**Exercise tasks**
a - Answer these from the World Kidney Day article, one line each:
(i) How many people worldwide does the World Health Organization estimate have diabetes?
(ii) About how many people in Pakistan suffer from diabetes?
(iii) What was the theme of this year's World Kidney Day?
b - Can you write the next few sentences of the World Kidney Day article, picking up right after its last sentence?

**Quoted passage**
▬▬▬▬▬▬

KARACHI - Various health centres and organisations in the metropolis on Thursday observed “World Kidney Day” spreading awareness on kidney diseases that had have an alarming presence in the country.
The World Health Organization estimates that more than 180 million people around the world have diabetes and 10 to 20 per cent of them will die of renal failure, as diabetes and hypertension are the leading causes of kidney failure worldwide.
In Pakistan, there are about 18 million people suffering from diabetes and at least 40 per cent of them will end up developing a chronic kidney disease. With the sixth largest population of diabetes in the world, Pakistan is encountering a rapid rise in kidney diseases. The country does have a law for donation of organs of a cadaver. And if the same is practiced, we can save the majority of patients from dropping dead from renal, liver, heart and lungs failure. “Donate Kidneys for Life Receive” was the theme of this year’s World Kidney Day.

▬▬▬▬▬▬

**Material provided**
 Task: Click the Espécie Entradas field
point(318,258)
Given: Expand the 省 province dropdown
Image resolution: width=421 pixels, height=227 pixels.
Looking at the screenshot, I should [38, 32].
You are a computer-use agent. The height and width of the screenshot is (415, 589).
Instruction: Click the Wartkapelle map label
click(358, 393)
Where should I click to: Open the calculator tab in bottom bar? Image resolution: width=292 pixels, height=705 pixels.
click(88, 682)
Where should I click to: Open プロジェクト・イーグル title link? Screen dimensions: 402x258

▬▬▬▬▬▬

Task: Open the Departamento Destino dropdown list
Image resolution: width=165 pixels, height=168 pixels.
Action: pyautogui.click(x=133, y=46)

▬▬▬▬▬▬

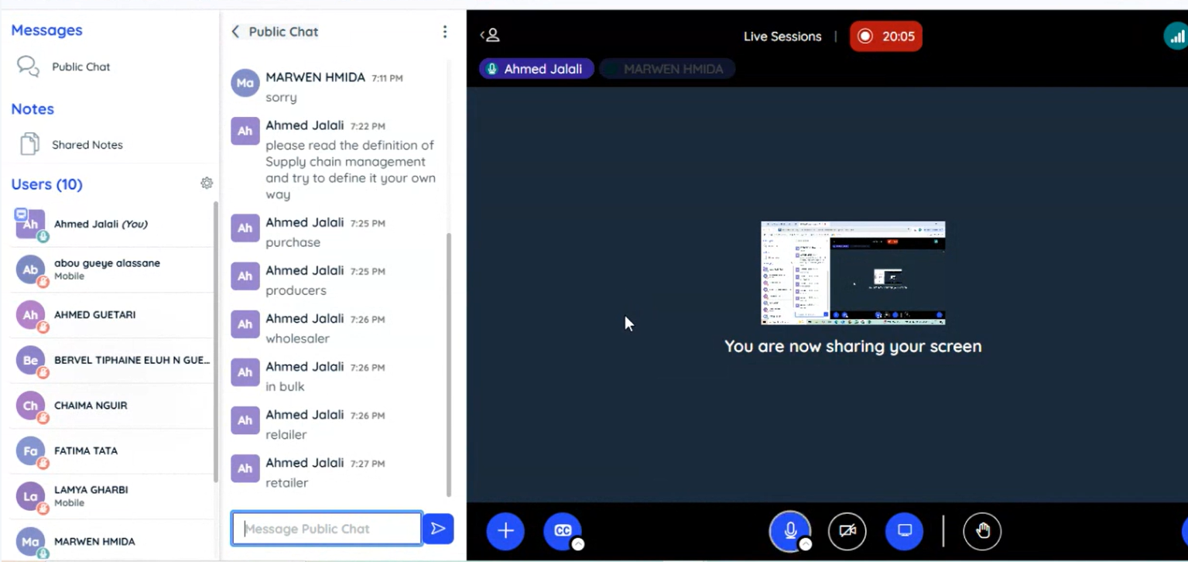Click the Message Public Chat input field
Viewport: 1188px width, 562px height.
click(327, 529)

▬▬▬▬▬▬

**Answers to each task**
a -
(i) More than 180 million.
(ii) About 18 million.
(iii) "Donate Kidneys for Life Receive"

b -
At various seminars and conferences, experts stressed the need for early diagnosis and intensive treatment for people suffering from renal diseases, saying that an increased intake of vegetables, whole grain cereals, low fat milk and a low intake of saturated fats (ghee), salt and simple sugars can help prevent various diseases, including heart and kidney problems.
In the City, various hospitals, including the Sindh Institute of Urology and Transplantation (SIUT), held “kidney function tests” (urea, blood tests, ultrasound, blood pressure, measurement of height and weight) of citizens free of cost. It is pertinent to mention here that the SIUT is considered as a role model and a centre of excellence in the country. It offers free services to kidney patients from all over the country.
The SIUT organised this event and a seminar as a part of worldwide celebration.
SIUT Director Prof Adib Rizvi said world kidney day was a joint initiative of the International Society of Nephrology (ISN) and International Federation of Kidney Foundations (IFKF).
He said this year the theme of World Kidney Day was “Donate Kidneys for Life Receive”. He said every year, 50,000 people suffer from organ failure. Out of these, 15,000 suffered from renal failure.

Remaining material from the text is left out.